Spanish Prime Minister, Jose Luis Rodriguez Zapatero, has today unveiled tough measures to deal with the country’s deficit, which is currently 11% of GDP.

Spain plans to reduce the deficit by 4.7% by the end of next year and endeavours to achieve this by cutting pensions and civil service salaries.

Speaking in parliament, the PM said: “We aim to cut civil service wages by an average of 5% in 2010 and freeze them in 2011.

According to Mr Zapatero, the measures will save more than €15 billion (£12.5 billion) over the next two years.

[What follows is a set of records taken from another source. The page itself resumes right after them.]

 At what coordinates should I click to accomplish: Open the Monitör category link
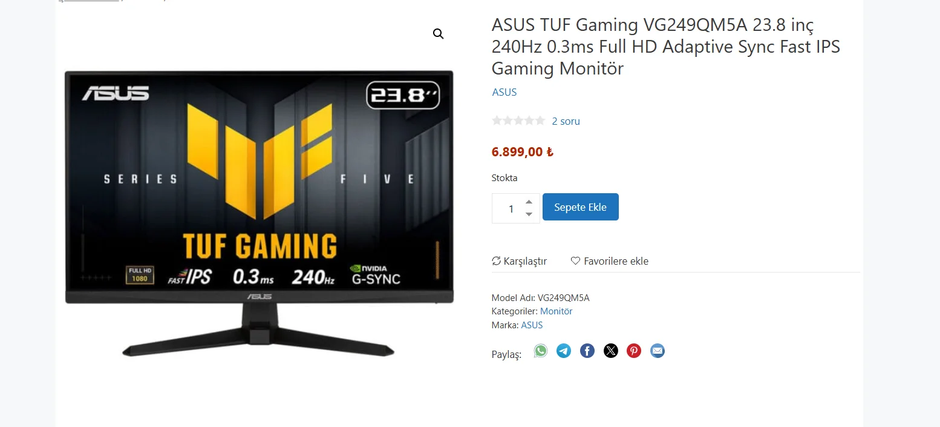tap(556, 311)
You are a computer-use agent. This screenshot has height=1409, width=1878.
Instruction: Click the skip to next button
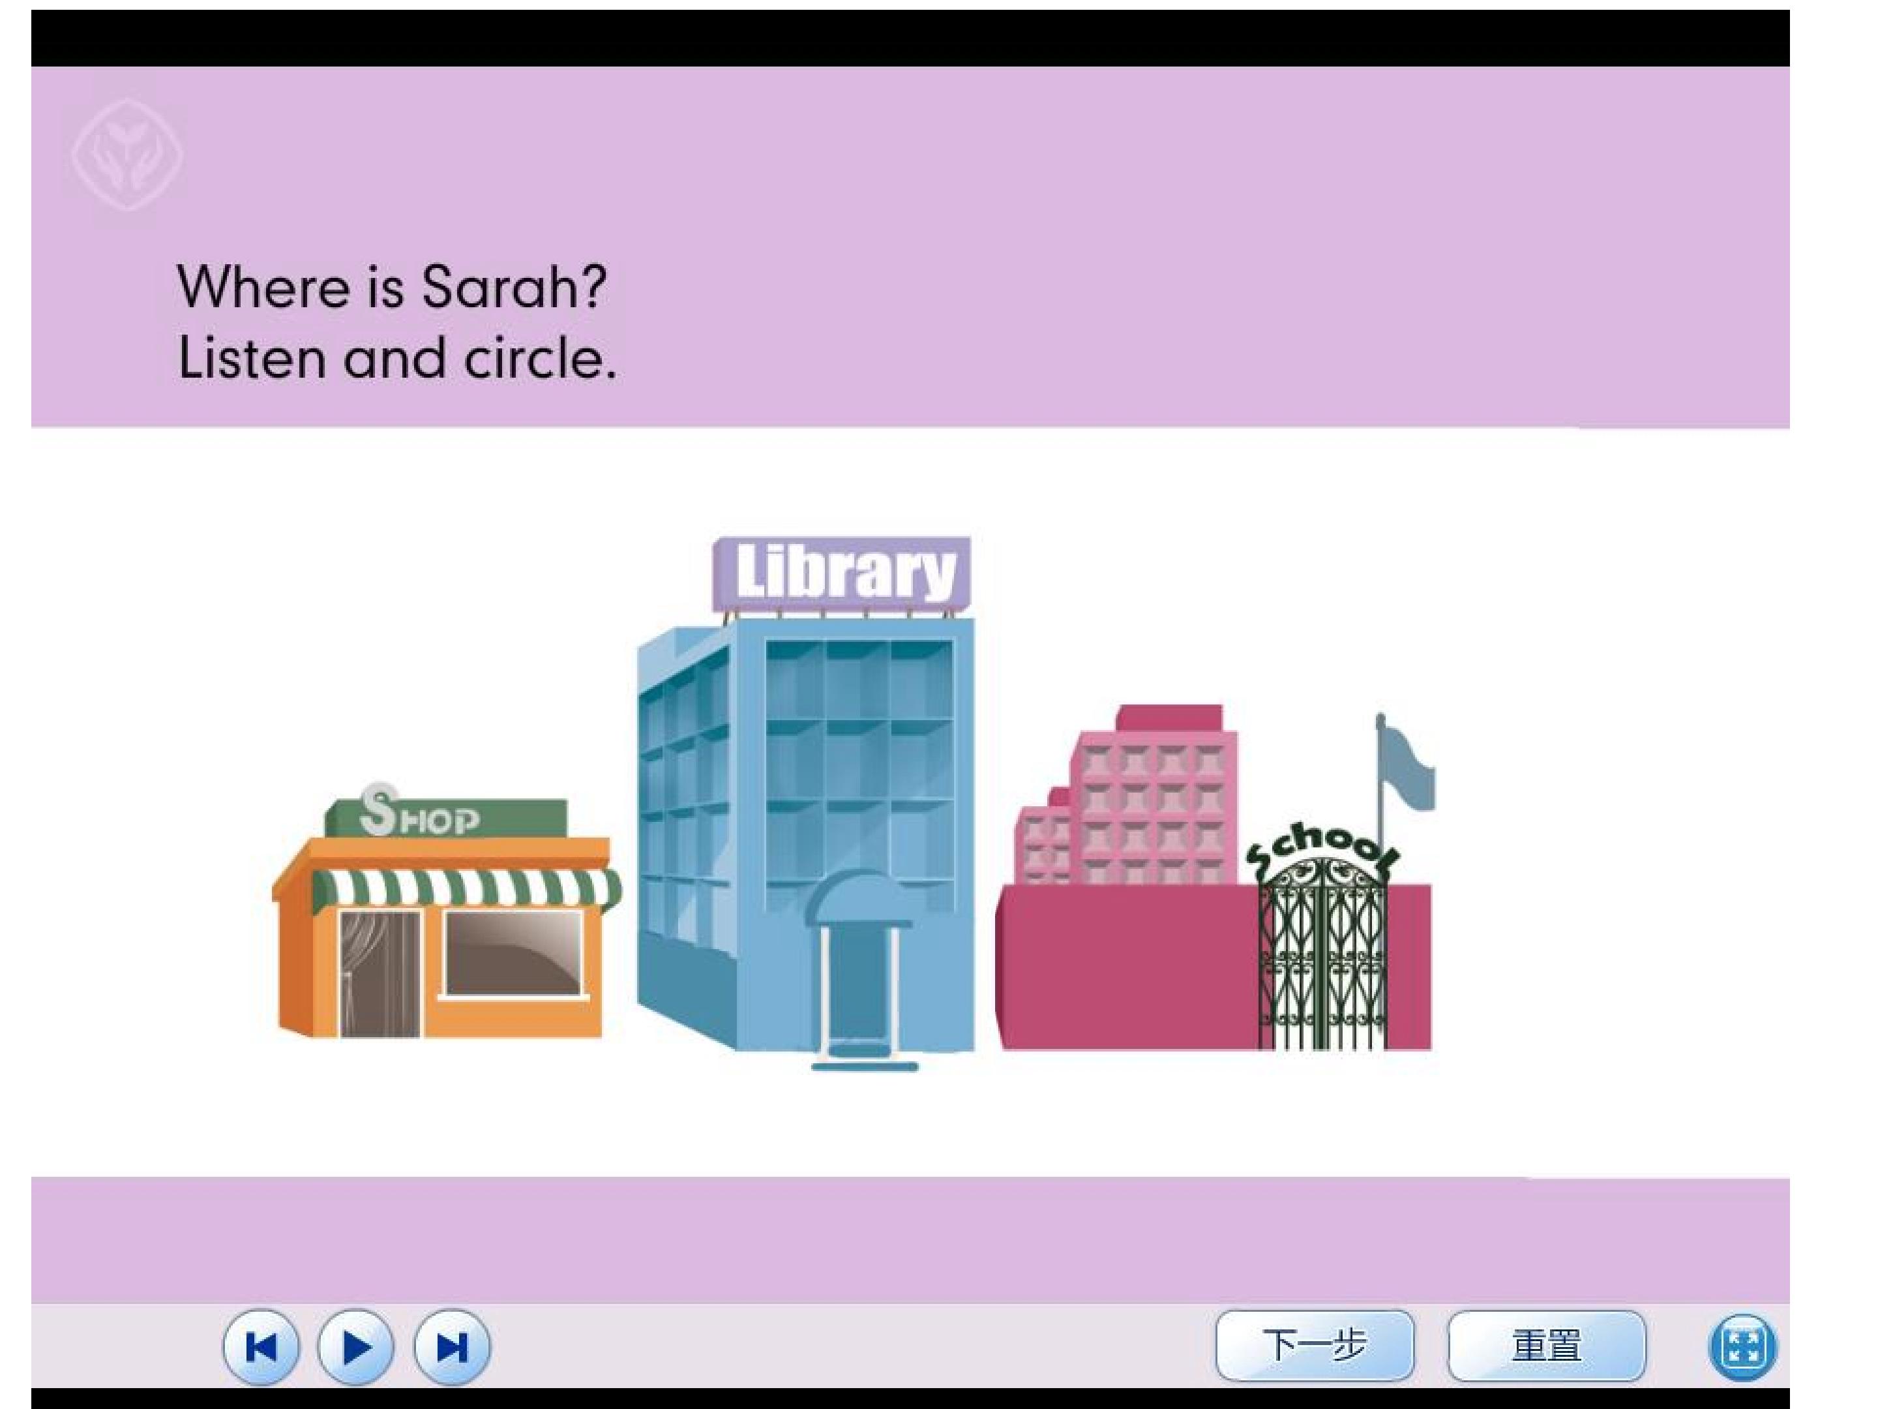(x=451, y=1347)
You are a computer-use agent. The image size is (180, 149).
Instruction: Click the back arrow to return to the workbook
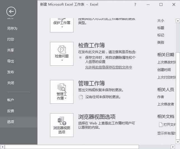11,11
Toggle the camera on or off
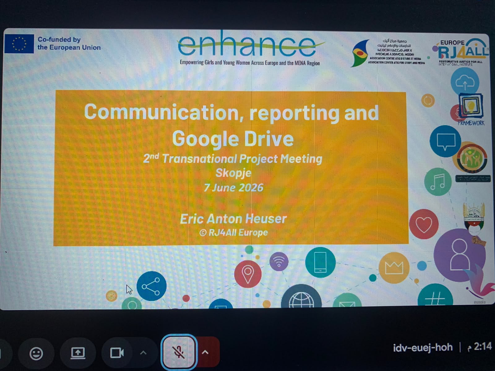 click(117, 353)
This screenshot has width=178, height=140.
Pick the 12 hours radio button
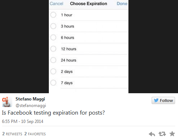coord(53,49)

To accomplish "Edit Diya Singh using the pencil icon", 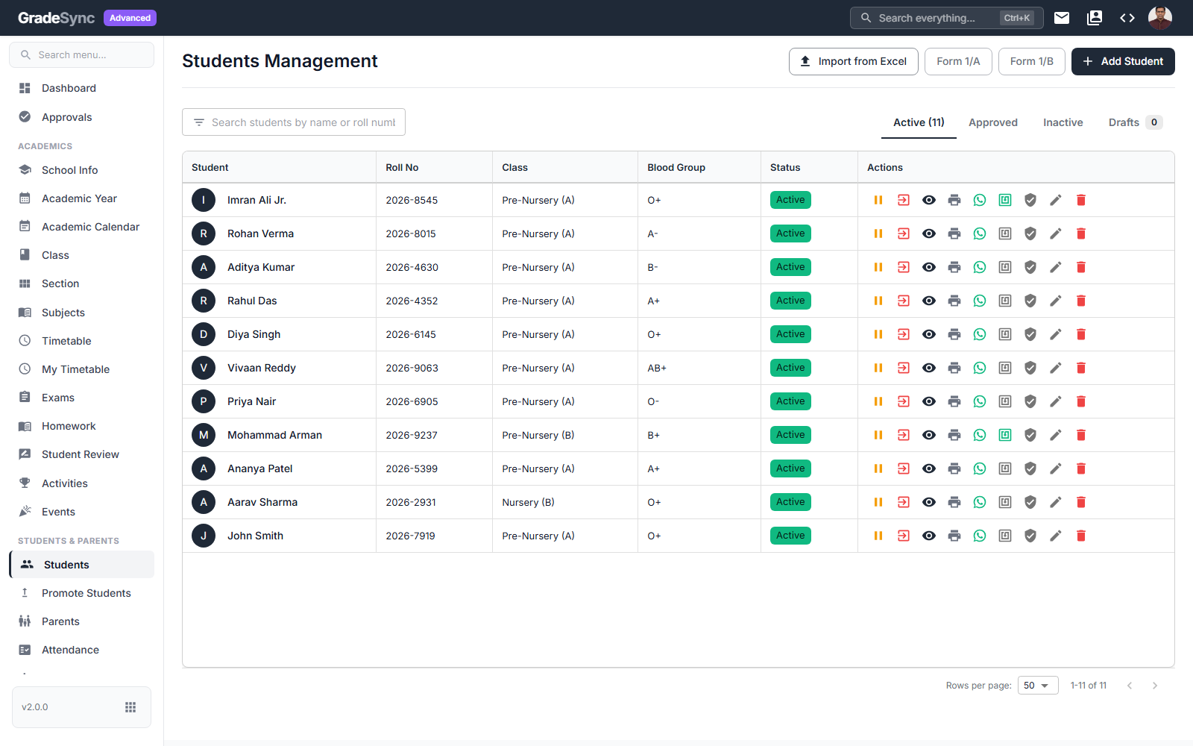I will 1056,334.
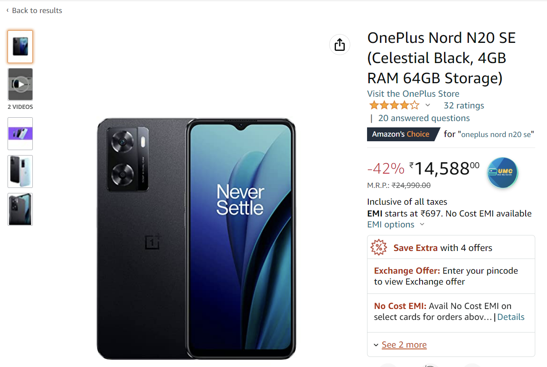This screenshot has height=367, width=547.
Task: Click the back chevron beside Back to results
Action: [x=7, y=10]
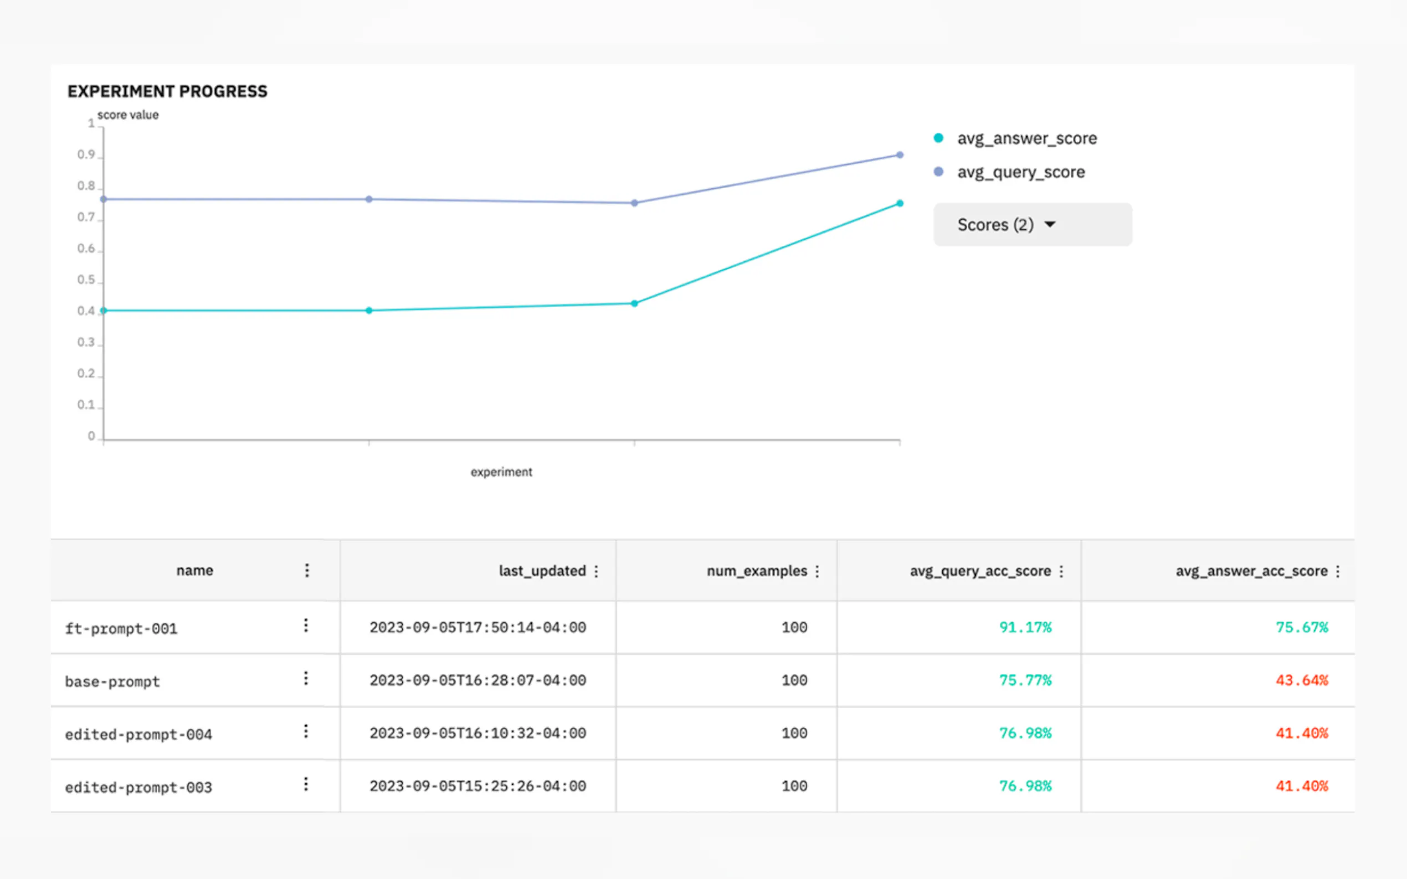The image size is (1407, 879).
Task: Open the num_examples column kebab menu
Action: pos(817,571)
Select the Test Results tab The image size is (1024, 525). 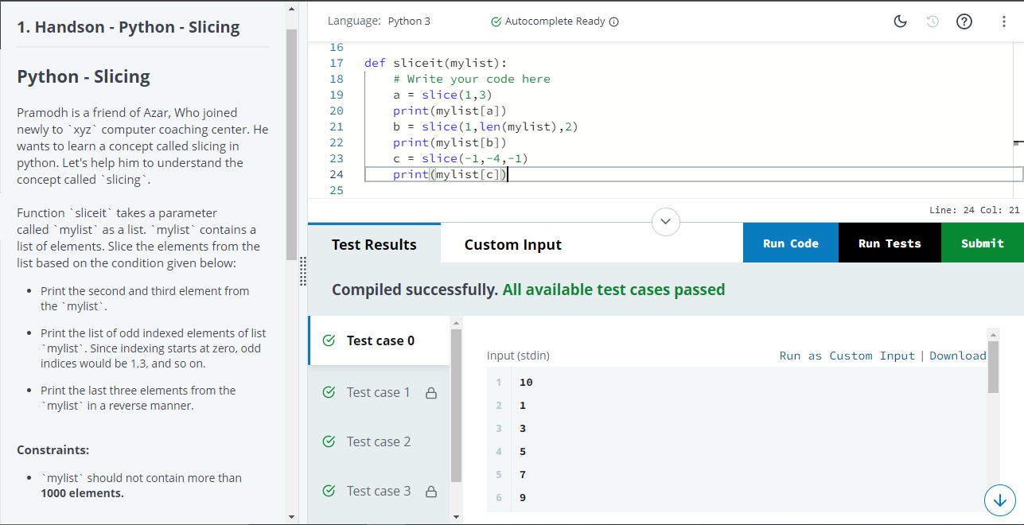click(374, 244)
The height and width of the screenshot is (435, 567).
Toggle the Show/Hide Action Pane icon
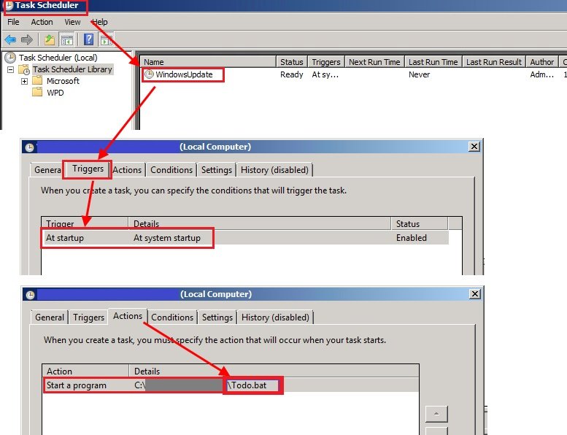coord(105,39)
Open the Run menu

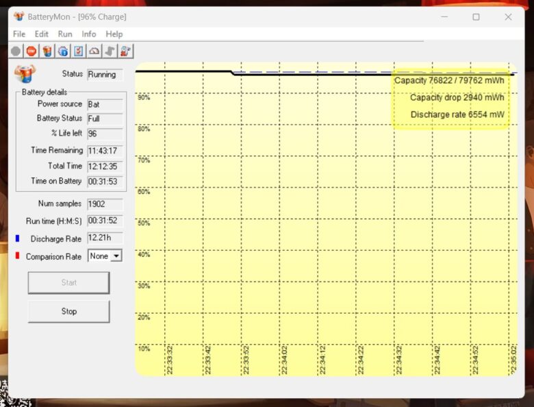pyautogui.click(x=65, y=34)
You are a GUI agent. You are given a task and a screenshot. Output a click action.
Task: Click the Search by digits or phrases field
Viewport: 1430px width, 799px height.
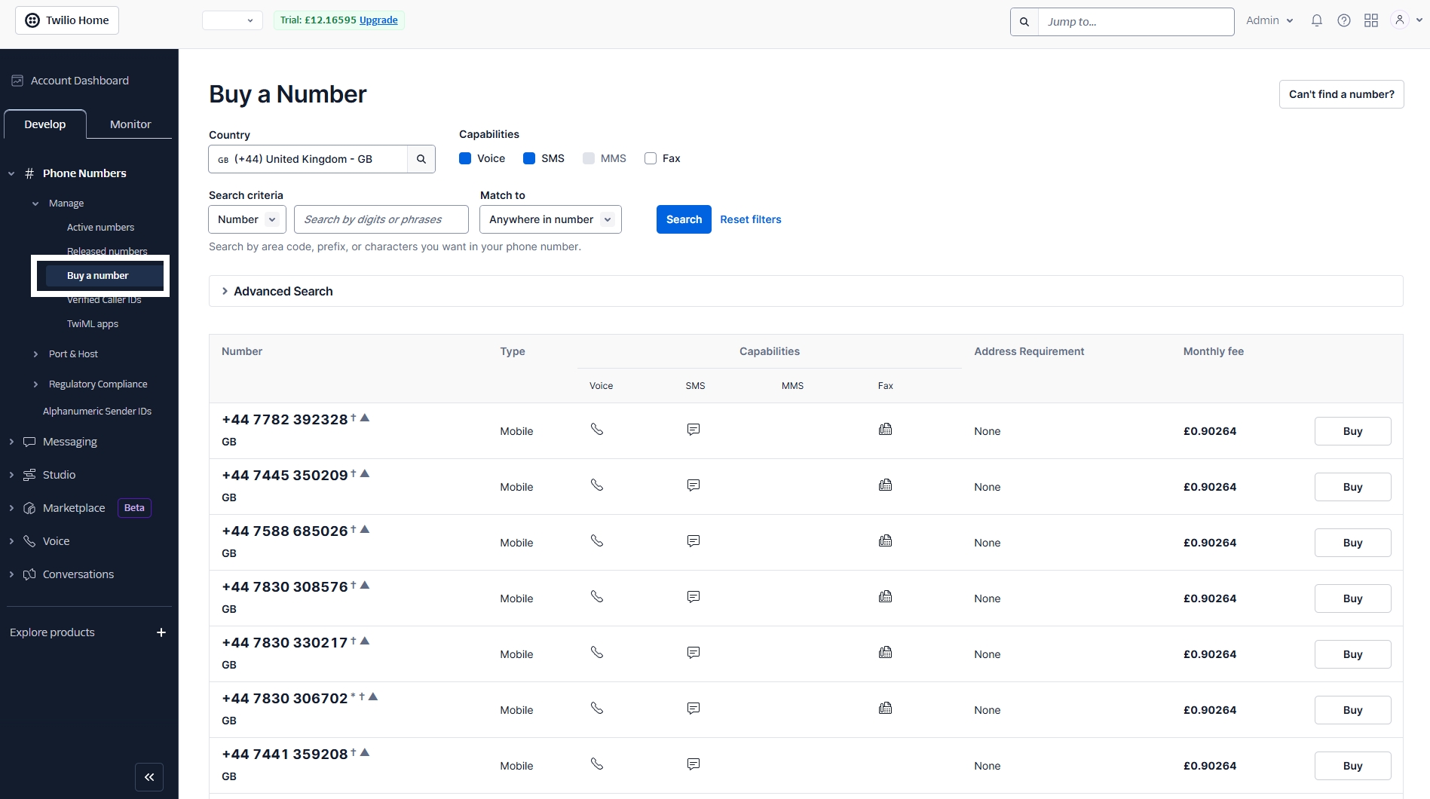381,219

Meanwhile, the Government said it “will eliminate the €2,500 birth grant from January 1 2011” and “suspend index-linking pensions in 2011, excluding the minimum pensions.“

However, there are fears over tough austerity measures after they were implemented in Greece, which resulted in workers staging strikes across the country and led to three deaths in Athens last week after protesters set fire to a bank.

Meanwhile, last week it emerged that the Spanish economy had finally exited recession after experiencing growth of just 0.1% in the first quarter of 2010, ending a run of seven consecutive quarters of contraction.

There will also undoubtedly be fears over the recovery since the latest figures show unemployment tipped over the 20% mark – one of the highest rates of unemployment within the 16-member euro zone.

Spain’s jobless rate is double the 10% for the euro zone as a whole with the total number of jobless in the country at 4.61 million.

The economy has been hit by a severe slump within its key construction industry, which has led to a significant amount of job losses.

Standard & Poor’s (S&P) recently downgraded Spain’s credit rating by one notch to AA from AA+ over fears for the country’s economic outlook.

The Spanish economy, which is the euro zone’s fourth largest, contracted by 3.6% in 2009.

According to the European Commission, the economy will contract by 0.4% this year.